■ Work to do ■
**1)** Using the forum thread on live music videos, decide whether each statement below agrees with it. For each, answer yes or no and quote the deciding words. (a) The opening post asks people to share a live music video they love. (b) starthrower suggests checking out a Hugh Masekela concert. (c) Captainnumber36 posted a Jason Mraz song titled "Weekapaug Groove."
**2)** Extend the forum thread on live music videos, picking up right after its final line.

--- begin Passage provided ---

# Post Live Music Videos



## Captainnumber36 (Jan 19, 2017)

Post a live music video you love for us to all discuss.

Phish - Weekapaug Groove: 



Jason Mraz - The Rainbow Connection:


----------



## Captainnumber36 (Jan 19, 2017)

Howie Day - The Madrigals:


----------



## starthrower (Dec 11, 2010)




----------



## Captainnumber36 (Jan 19, 2017)

starthrower said:


>


Wow! Great. Loving it.


----------



## starthrower (Dec 11, 2010)

Captainnumber36 said:


> Wow! Great. Loving it.


Yeah, it's one of my favorite shows. There are a lot of good ones from that venue. Check out the Hugh Masekela concert. And there's a good one by Larry Carlton.


----------



## Captainnumber36 (Jan 19, 2017)

--- end Passage provided ---
--- begin Stored data ---

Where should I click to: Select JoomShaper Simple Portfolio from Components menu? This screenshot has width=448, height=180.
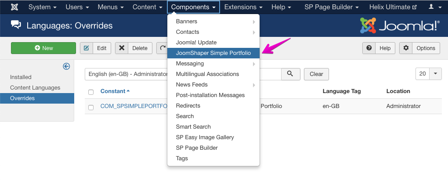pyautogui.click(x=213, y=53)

--- end Stored data ---

■ Final results ■
**1)**
(a) Yes: "Post a live music video you love for us to all discuss."
(b) Yes: "Check out the Hugh Masekela concert."
(c) No: "Jason Mraz - The Rainbow Connection:"

**2)**
starthrower said:


> Yeah, it's one of my favorite shows. There are a lot of good ones from that venue. Check out the Hugh Masekela concert. And there's a good one by Larry Carlton.


I think Medeski Scofield Martin and Wood played there.


----------



## Captainnumber36 (Jan 19, 2017)

They did:


----------



## starthrower (Dec 11, 2010)

Captainnumber36 said:


> I think Medeski Scofield Martin and Wood played there.


I think I've seen that one. I love Sco, so I've watched a lot of his shows.


----------



## Art Rock (Nov 28, 2009)

Steven Wilson and Ninet Tayeb cover Bowie's Space Oddity at the Hammersmith Apollo 27th Jan 2016.

Both Bowie and Wilson are among my all-time favourite pop/rock artists, and I love this tribute to the late great Tin Duke.

Ninet Tayeb has worked with Wilson on a number of his best albums.


----------



## Captainnumber36 (Jan 19, 2017)

Art Rock said:


> Steven Wilson and Ninet Tayeb cover Bowie's Space Oddity at the Hammersmith Apollo 27th Jan 2016.
> 
> Both Bowie and Wilson are among my all-time favourite pop/rock artists, and I love this tribute to the late great Tin Duke.
> 
> Ninet Tayeb has worked with Wilson on a number of his best albums.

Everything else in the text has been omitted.